(Stored records)

*** Begin section ***

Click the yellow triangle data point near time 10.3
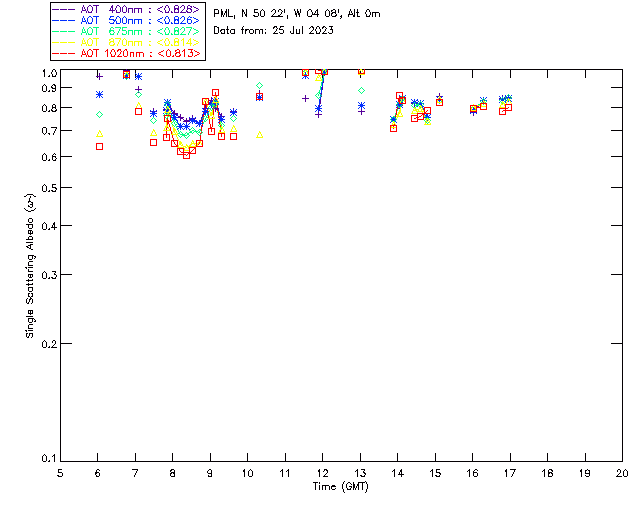Viewport: 640px width, 512px height. 260,134
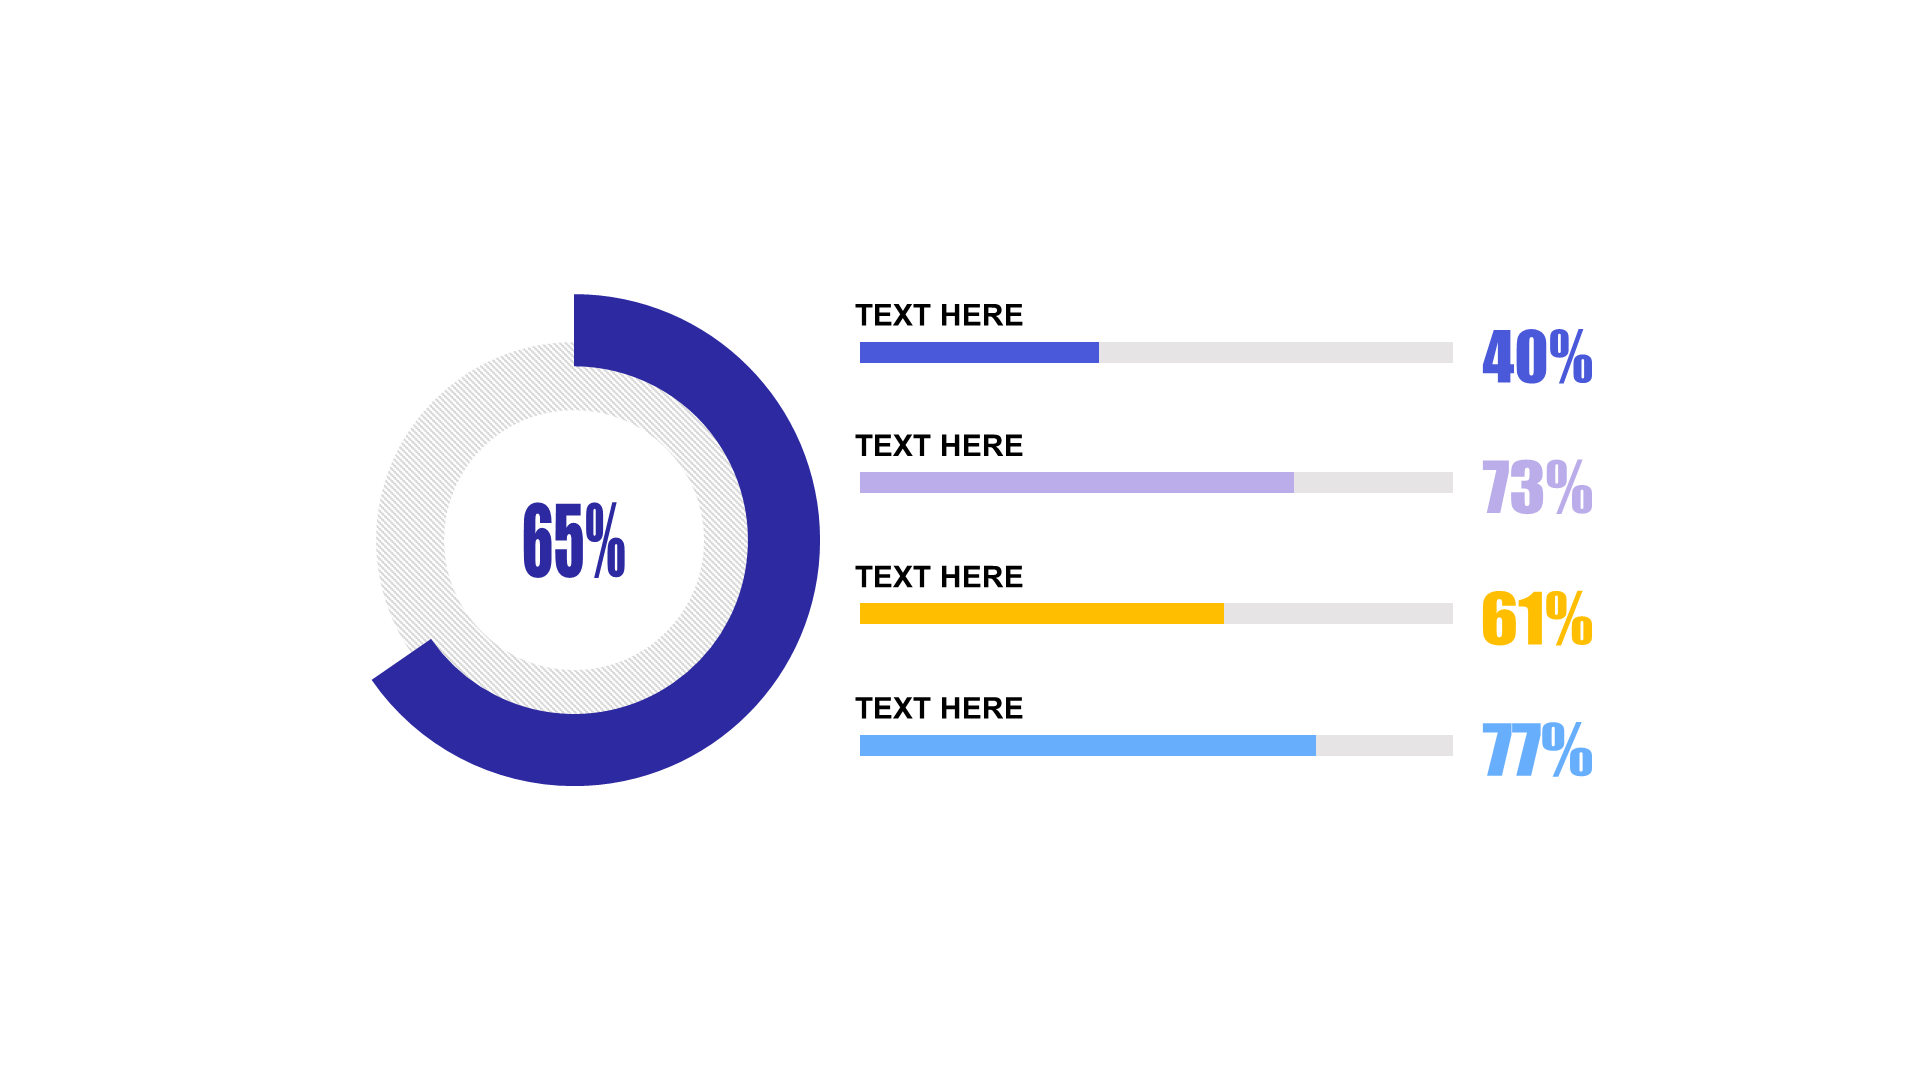This screenshot has height=1080, width=1920.
Task: Click the gray unfilled part of the 77% bar
Action: coord(1384,745)
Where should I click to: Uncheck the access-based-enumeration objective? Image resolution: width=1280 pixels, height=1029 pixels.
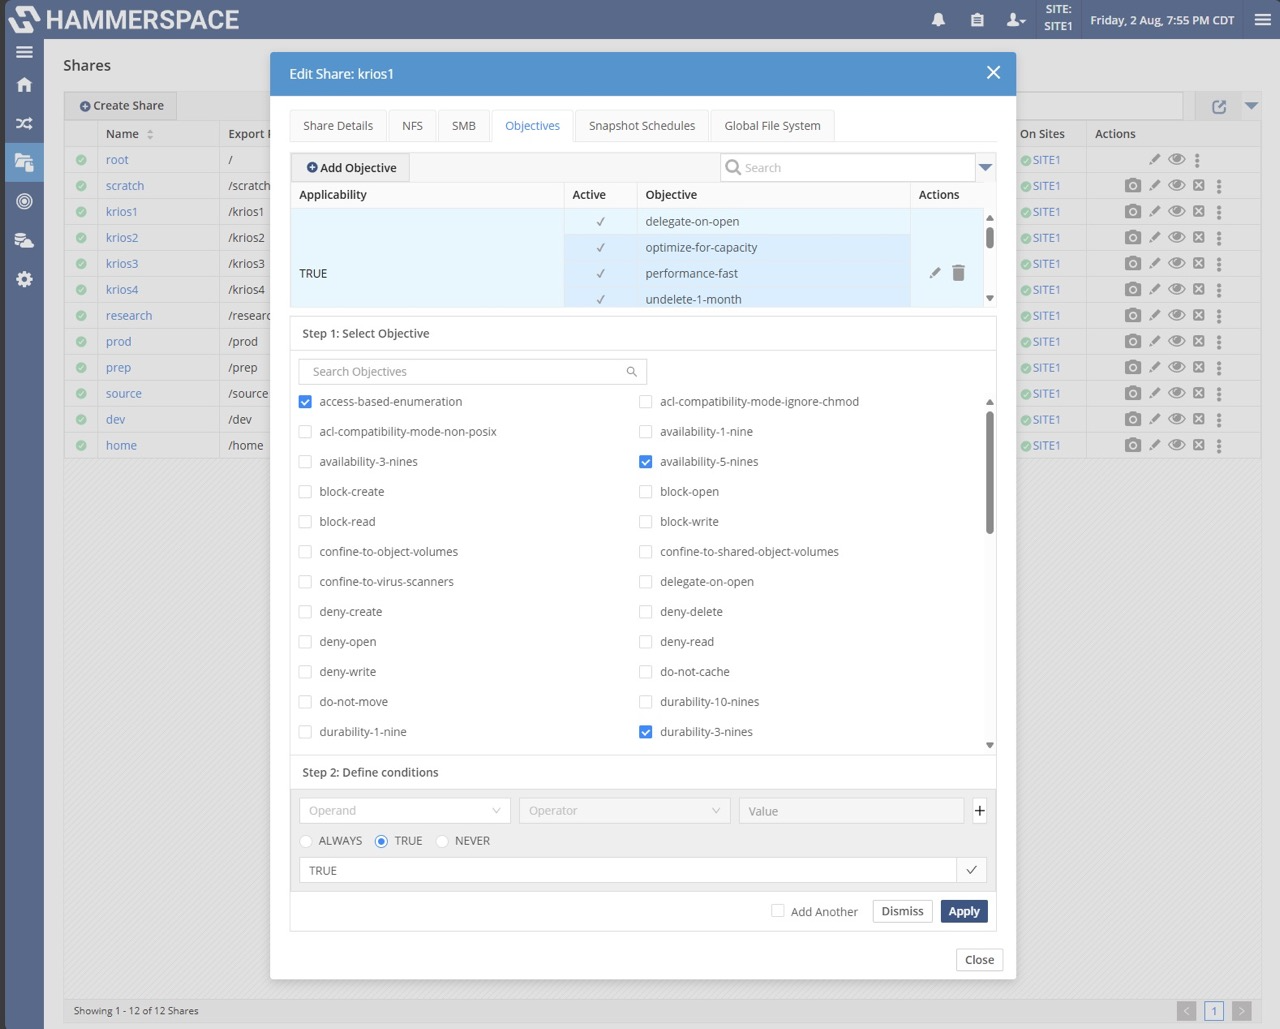pyautogui.click(x=305, y=401)
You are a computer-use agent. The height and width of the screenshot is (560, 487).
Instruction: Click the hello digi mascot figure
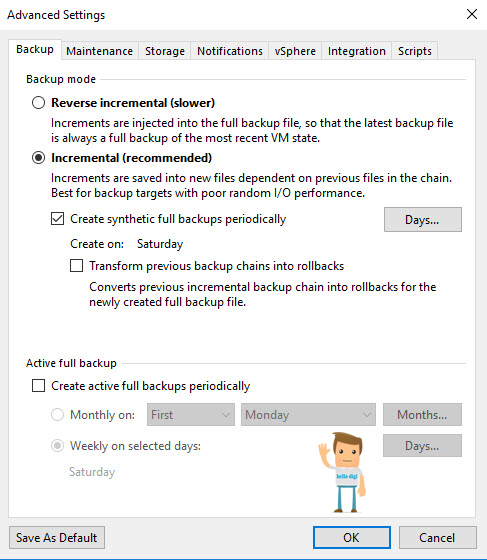coord(343,472)
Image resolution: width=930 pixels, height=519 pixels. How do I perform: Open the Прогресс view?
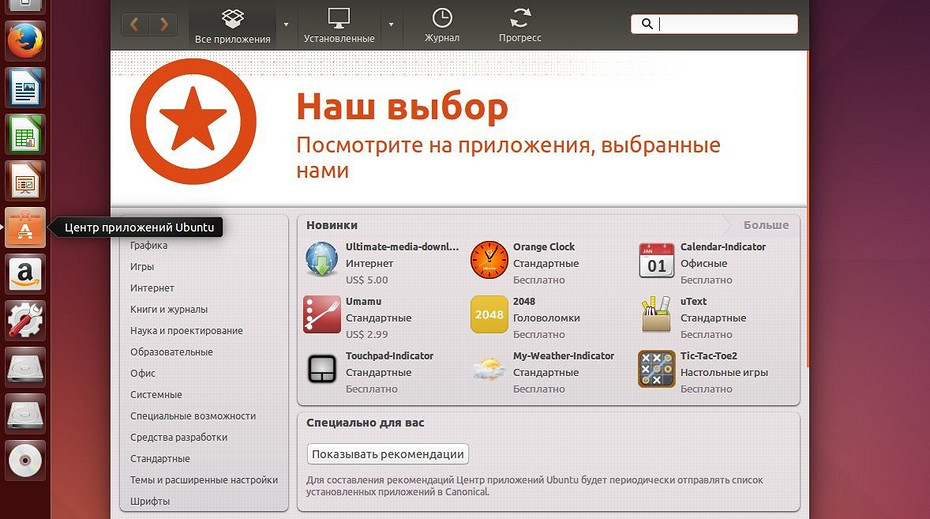[x=520, y=25]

*** End section ***

No pictures belong in the copy; output every record exactly.

Click the yellow triangle data point near time 10.3
Viewport: 640px width, 512px height. 260,134
This screenshot has height=1080, width=1920.
Task: Click the gray unfilled part of the 77% bar
Action: coord(1384,745)
Where should I click to: Uncheck the access-based-enumeration objective? Image resolution: width=1280 pixels, height=1029 pixels.
pyautogui.click(x=305, y=401)
You are a computer-use agent. The height and width of the screenshot is (560, 487).
Instruction: Click the hello digi mascot figure
coord(343,472)
Image resolution: width=930 pixels, height=519 pixels. How do I perform: Open the Прогресс view?
[x=520, y=25]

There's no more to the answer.